Cellular Development Stages

The early stages of development occur at the cellular, tissue, and organ levels of organization. At the cellular level, development includes cleavage, resulting in a multicellular embryo and the formation of a blastula.

Cleavage, which encompasses DNA replication and mitotic stages, is cell division without growth and results in a morula, a ball of cells. The next cellular stage is the formation of a blastula, a hollow ball of cells with a fluid-filled cavity called a blastocoel. The blastocoel forms when the cells of the morula pump Na+ into extracellular spaces, and water follows by osmosis.

Tissue Development Stages

The tissue stages of development are the early gastrula and the neurula. The early gastrula stage begins when certain cells invaginate into the blastocoel, creating a double layer of cells that will later develop into organs.

• The outer layer of cells is the ectoderm.
• The inner layer of cells is the endoderm.

The endoderm borders the gut, called the archenteron or primitive gut. The pore created by invagination is the blastopore, which will later become the anus.

Neurula Formation

The next stage is the neurula, which includes a middle layer of cells, the mesoderm. The formation of the mesoderm begins as outpocketings from the archenteron. These outpocketings grow until they meet and fuse, forming two layers of mesoderm. The space between them is the coelom, which will later become the thoracic and abdominal cavities.

Embryonic Germ Layers

Ectoderm, mesoderm, and endoderm are called the embryonic germ layers.

Genetic Disorders

Autosomal Recessive Disorders

Inheritance of two recessive alleles is required for an autosomal recessive disorder to appear. Tay-Sachs disease results from a lack of the enzyme Hex A and the subsequent storage of its substrate in lysosomes. Brain cells are the primary storage sites, leading to the onset of symptoms and progressive deterioration of psychomotor functions.

Tay-Sachs Symptoms

Symptoms are apparent between 4-8 months of age. The child gradually becomes blind, develops seizures, and eventually becomes paralyzed.

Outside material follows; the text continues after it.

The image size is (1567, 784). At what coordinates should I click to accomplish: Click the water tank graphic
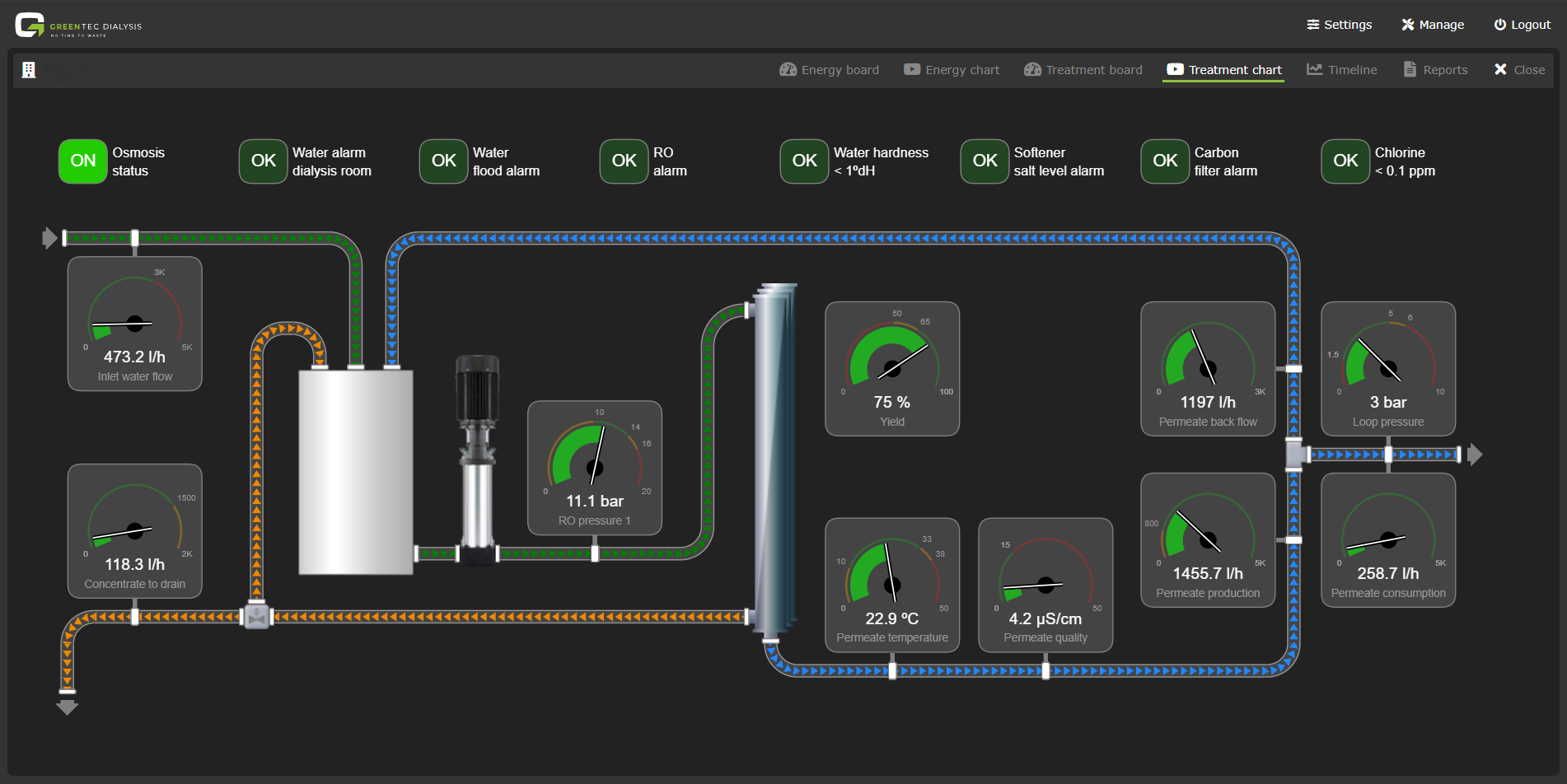click(355, 472)
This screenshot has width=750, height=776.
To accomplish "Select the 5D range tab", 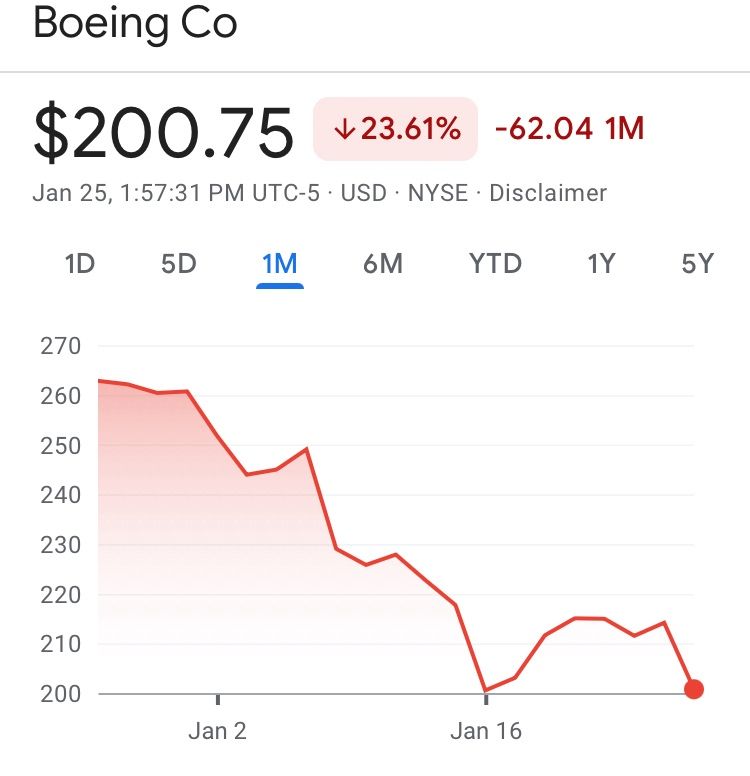I will coord(179,264).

Autosomal Dominant Disorders

Inheritance of one dominant allele is required for an autosomal dominant disorder to appear. Marfan syndrome is caused by a defect in fibrillin, an elastic connective tissue protein abundant in the lens of the eye, bones of the limbs, fingers, and the aorta wall.

Marfan Syndrome Characteristics

• Dislocated lens
• Long limbs and fingers
• Caved-in chest

Affected individuals should avoid overexertion due to a weak aorta wall.

Cancer Cells

Cancer cells are genetically unstable, do not regulate the cell cycle correctly, escape apoptosis, cause angiogenesis, and can metastasize. Many mutations (e.g., p53 gene mutation) and chromosomal aberrations are present.

Carcinogenesis

The loss of tumor suppressor gene activity and the gain of oncogene activity result in carcinogenesis. Cancer cells that do not exhibit contact inhibition form benign tumors. Malignant tumors invade surrounding tissue.